### Problem statement:
List the usernames of the commenters on Menéame that the passage below about Spanish public debt and Rajoy names.

### Excerpted passage:
--------

Executives at the institutions that were bailed out continue to maintain all of their privileges without the government requiring them to apply austerity measures. Meanwhile, tax increases and Rajoy's reforms have increased the number of Spaniards at risk of exclusion, put job inequality and insecurity on the rise and eroded essential public services.

Netizens have preferred to look at the president's blunder comically, filling Twitter with caustic comments:

I imagine [Spanish Economy Minister] Guindos last night explaining the issue of Spain's debt to Rajoy with puppets.

Since they told Rajoy the total amount of the debt, he's had five injections of ephedrine and hasn't had a reaction. I fear the worst.

Rajoy can negotiate a haircut and get us a wig.

In any case, his advisers think that Rajoy's psyche cannot yet recognize the magnitude of the public debt, like the baby in Life Is Beautiful

Many netizens also left comments, like antuan, grima, and Hanxxs did on Spanish social news site Menéame:

De este tío se hablará en los libros de Historia. Pero no como él espera.

--------

### Input data:
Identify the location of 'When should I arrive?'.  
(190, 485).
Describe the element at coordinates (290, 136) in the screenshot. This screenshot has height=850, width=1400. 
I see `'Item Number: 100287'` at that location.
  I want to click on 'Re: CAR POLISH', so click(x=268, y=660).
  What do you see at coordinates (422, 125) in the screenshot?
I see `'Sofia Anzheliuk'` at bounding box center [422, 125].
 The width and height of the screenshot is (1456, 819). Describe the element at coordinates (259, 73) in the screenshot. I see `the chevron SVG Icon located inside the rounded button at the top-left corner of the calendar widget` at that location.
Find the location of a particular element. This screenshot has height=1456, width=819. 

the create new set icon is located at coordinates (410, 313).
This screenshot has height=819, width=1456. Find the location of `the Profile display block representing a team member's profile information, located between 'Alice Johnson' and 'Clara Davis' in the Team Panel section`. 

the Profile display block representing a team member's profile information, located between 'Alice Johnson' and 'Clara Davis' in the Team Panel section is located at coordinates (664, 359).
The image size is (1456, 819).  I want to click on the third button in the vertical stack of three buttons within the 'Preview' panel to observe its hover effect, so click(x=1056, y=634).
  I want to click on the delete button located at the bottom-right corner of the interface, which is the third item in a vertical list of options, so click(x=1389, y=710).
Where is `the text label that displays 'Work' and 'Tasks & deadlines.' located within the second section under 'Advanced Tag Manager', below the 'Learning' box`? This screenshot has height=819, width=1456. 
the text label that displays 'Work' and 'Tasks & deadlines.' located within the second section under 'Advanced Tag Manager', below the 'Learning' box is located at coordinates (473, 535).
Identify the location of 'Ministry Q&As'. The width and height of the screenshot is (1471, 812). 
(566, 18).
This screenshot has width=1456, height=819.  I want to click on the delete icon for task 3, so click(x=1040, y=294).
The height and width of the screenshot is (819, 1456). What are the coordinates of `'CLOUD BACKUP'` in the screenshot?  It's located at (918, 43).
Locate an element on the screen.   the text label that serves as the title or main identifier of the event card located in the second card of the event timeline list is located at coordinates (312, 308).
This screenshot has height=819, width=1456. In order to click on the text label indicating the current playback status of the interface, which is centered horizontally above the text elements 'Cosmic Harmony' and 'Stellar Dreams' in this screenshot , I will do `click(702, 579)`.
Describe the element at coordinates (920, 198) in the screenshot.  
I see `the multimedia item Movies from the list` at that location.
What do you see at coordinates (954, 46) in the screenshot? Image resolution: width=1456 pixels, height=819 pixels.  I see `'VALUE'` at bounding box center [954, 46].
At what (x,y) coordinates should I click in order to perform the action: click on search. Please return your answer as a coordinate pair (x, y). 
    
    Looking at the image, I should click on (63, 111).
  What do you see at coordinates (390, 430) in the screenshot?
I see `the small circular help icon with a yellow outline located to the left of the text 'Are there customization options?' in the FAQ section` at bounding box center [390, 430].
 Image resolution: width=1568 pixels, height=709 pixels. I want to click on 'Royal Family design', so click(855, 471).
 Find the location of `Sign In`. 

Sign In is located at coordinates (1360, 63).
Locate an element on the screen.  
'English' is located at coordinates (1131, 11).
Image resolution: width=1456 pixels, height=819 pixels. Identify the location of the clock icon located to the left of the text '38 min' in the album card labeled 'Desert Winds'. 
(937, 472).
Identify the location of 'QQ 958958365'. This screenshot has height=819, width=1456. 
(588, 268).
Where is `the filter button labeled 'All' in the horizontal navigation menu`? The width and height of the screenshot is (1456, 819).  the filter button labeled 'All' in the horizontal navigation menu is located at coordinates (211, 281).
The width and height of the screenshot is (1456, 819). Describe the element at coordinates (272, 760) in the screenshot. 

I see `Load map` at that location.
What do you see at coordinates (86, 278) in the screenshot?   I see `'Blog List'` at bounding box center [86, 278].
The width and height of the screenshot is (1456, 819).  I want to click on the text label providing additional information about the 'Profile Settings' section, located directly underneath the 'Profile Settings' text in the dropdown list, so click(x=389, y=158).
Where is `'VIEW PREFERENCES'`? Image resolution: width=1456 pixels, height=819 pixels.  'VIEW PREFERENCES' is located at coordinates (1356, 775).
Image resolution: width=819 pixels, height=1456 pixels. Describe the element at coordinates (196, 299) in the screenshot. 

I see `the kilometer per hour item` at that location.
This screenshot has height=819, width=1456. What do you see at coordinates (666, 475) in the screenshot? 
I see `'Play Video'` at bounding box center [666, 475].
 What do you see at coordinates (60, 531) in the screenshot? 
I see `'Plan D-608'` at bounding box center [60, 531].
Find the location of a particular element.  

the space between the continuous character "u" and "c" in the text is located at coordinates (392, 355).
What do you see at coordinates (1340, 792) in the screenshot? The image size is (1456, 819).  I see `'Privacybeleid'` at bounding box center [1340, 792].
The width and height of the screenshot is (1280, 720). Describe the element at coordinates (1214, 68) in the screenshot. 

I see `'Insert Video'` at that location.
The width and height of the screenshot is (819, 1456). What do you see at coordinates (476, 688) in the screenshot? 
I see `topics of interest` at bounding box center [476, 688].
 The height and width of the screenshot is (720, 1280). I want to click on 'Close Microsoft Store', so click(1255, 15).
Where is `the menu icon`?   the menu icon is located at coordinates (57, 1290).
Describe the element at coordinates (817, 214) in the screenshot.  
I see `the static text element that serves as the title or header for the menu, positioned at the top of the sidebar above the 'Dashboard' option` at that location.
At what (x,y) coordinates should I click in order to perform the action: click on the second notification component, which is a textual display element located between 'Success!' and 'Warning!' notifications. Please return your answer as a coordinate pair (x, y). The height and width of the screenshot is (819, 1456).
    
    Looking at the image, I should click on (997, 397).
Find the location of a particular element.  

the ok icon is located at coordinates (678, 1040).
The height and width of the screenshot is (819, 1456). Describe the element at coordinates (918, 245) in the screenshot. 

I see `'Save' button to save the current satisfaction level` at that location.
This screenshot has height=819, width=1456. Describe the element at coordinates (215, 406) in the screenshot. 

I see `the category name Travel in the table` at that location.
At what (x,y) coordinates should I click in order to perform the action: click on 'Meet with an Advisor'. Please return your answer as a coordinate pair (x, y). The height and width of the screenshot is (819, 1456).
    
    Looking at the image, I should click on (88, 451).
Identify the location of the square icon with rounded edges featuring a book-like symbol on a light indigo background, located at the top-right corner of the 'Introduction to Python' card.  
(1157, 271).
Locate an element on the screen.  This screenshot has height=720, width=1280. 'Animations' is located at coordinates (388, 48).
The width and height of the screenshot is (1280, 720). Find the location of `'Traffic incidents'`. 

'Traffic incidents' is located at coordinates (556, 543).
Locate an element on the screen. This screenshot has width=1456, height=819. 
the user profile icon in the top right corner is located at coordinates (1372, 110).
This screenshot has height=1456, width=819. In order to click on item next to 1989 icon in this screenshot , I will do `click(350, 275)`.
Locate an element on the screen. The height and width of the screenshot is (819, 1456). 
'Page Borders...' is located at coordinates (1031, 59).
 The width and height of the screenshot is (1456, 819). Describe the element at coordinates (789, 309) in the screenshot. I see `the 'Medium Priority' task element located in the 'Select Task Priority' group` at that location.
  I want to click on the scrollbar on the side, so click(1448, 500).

--------

### Answer to the exercise:
antuan, grima, Hanxxs